Although great achievements had been made in the application of CSS, the study is still in its infancy, and a lot of challenges remain to be solved. In our opinion, the focus of future work will be tilted toward three aspects. The first is to find out the underlying antimicrobial adhesion mechanism since it has not been completely understood. Currently, it was confirmed that the antimicrobial activities of borneol-based materials were mainly due to initial sensing and subsequent selection of reversible microbial attachment, relating interfacial stereochemistry of borneol-based materials, rather than the normal mechanism of killing or virulence. However, it is still unclear what kind of bacterial sensory system is used to identify the chiral surface, and that will be the challenge for deeper research. The second aspect is finding a more flexible type of applicable chiral units. Although there is an infinity of possible chiral molecules, not all of them are capable for antimicrobial applications. In addition, CSS of the borneol-based materials is mainly a characteristic of antimicrobial adhesion, which does not artificially promote the evolution of microbes theoretically, but, detailed verification tests are still lacking. Therefore, the key work of the future is to determine if it will lead to the formation of resistance.
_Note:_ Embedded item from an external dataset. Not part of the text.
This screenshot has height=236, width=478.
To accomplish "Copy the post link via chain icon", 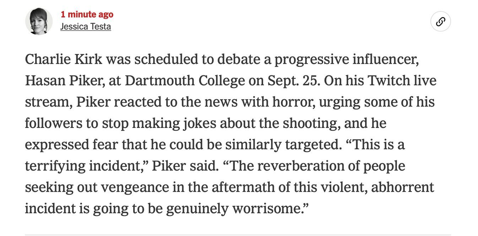I will point(440,22).
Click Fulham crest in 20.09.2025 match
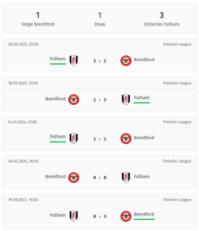 point(73,61)
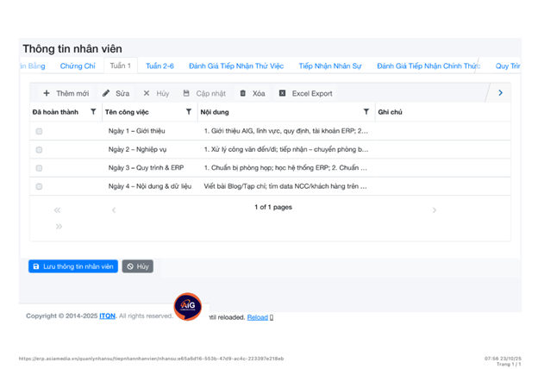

The CSS is, in fact, a management and control of microbial behavior. It will not take the initiative to attack microbes, which will be one trend of other antimicrobial material developed. Currently, this new antimicrobial concept can achieve a harmonic antimicrobial model, protecting us from potentially harmful microorganisms without harming the skin flora of human beings. This harmonic thinking is good agreement with the Chinese traditional military strategies and tactics, The Art of War, written by Sun Tzu: Hence to fight and conquer in all your battles is not supreme excellence; supreme excellence consists in breaking the enemy’s resistance without fighting. The highest form of generalship is to balk the enemy’s plans; the next best is to prevent the junction of the enemy’s forces; the next in order is to attack the enemy’s army in the field, and the worst policy of all is to besiege walled cities. Hence, a microbe’s reversible adhesion on material surfaces in the initial stage can be seen as the microbe’s plan; while the formed biofilm looks more like the walled city. Although there are limitations to kill microbes, antimicrobial adhesion is our option to some extent. What we will see in the future is, we are confident, a continuation of that harmonic trend, to solve a great variety of problems in many diverse scenarios.